When a person dies, often their estate, meaning their real and personal property along with any liens or debts they may have had, goes into probate. However, in California, not every estate needs to go through the formal probate process.

Estate Planning - Joint Tenancy

Similarly, not every item of property from the estate needs to be probated either and not every item of property becomes part of the estate. Just a formal probate process is not always necessary, property can also be held in such a way as it passes without becoming part of the probate estate.

Many people do not want their loved ones to have to go through the time and expense of formal probate proceedings through the courts. For this reason, it may be beneficial to consider titling real property under a “joint tenancy with right of survivorship.”

Real property that is titled in such a way is taken completely out of the probate process, and, upon the death of one of the owners, that owner’s interest then passes to the remaining owners. 

If there were only two owners on the title, that gives the survivor full ownership.

If there was more than one surviving owner, the deceased owner’s interest is then split among the remaining owners.

Instead of probating the property, a surviving joint tenant need only submit an Affidavit of Death of a Joint Tenant, along with a copy of the death certificate of the decedent, to the county recorder where the property is located.

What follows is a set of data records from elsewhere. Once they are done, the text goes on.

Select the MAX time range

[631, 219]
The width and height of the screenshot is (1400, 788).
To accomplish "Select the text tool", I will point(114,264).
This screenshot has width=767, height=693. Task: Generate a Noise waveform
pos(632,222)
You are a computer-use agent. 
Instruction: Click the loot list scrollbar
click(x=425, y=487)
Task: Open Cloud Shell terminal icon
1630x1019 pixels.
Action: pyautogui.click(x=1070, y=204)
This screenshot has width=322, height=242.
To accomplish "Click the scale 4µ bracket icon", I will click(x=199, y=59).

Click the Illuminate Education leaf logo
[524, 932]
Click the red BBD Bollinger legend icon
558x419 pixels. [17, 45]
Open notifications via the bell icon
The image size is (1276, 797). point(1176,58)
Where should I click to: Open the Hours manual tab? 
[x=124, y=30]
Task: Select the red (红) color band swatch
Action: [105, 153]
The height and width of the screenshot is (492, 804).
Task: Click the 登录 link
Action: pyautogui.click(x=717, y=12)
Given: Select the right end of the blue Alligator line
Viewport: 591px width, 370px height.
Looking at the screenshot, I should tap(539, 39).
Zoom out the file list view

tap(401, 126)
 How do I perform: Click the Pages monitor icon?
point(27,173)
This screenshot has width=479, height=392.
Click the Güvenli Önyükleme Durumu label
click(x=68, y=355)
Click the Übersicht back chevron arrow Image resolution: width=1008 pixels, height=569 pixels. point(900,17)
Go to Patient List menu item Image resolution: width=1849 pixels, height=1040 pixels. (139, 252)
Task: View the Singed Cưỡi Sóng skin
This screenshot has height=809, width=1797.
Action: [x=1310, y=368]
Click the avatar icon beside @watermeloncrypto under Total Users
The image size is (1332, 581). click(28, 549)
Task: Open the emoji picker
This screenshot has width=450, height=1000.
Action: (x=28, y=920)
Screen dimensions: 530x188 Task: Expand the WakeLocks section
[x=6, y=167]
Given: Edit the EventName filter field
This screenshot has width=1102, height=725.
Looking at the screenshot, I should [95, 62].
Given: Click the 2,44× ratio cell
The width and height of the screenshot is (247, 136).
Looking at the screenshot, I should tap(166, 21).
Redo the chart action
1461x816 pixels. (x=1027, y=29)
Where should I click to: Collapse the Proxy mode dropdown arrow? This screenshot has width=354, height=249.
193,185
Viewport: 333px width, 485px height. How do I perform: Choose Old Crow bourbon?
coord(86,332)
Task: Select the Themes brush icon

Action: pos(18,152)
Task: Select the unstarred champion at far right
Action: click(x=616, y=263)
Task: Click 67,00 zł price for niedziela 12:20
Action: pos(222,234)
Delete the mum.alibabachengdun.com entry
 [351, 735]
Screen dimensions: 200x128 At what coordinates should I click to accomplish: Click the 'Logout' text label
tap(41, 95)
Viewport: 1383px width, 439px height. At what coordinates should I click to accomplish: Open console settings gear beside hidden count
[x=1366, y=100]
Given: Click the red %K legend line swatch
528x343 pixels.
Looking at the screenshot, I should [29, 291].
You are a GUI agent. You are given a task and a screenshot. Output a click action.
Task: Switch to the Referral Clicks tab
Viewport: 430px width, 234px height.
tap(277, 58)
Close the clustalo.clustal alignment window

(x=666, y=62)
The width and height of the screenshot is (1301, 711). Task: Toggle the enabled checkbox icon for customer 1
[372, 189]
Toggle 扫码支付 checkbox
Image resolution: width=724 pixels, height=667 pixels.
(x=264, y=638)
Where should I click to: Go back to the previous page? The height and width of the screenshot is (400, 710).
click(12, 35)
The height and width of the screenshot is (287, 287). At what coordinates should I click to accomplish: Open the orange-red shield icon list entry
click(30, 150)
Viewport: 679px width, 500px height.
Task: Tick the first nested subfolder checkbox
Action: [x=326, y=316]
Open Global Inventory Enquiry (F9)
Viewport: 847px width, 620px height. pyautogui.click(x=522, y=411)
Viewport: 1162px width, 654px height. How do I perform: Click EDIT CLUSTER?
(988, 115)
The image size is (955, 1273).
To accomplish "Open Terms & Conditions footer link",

However, be aware that any individual joint tenant can unilaterally sever the joint tenancy by selling off his or her interest.

Under California Civil Code Section 683.2, a joint tenant may sell or deed away his or her own interest in the real property, and by doing so, change the ownership of the property to a tenancy in common, thus doing away with the right of survivorship.

Specifically, under § 683.2(c), the right of survivorship will be terminated if the written instrument severing the joint tenancy is recorded either:

  1. Before the severing joint tenant dies, or

  2. Within seven days after the joint tenant’s death, provided that the document was notarized within three days before the joint tenant’s death.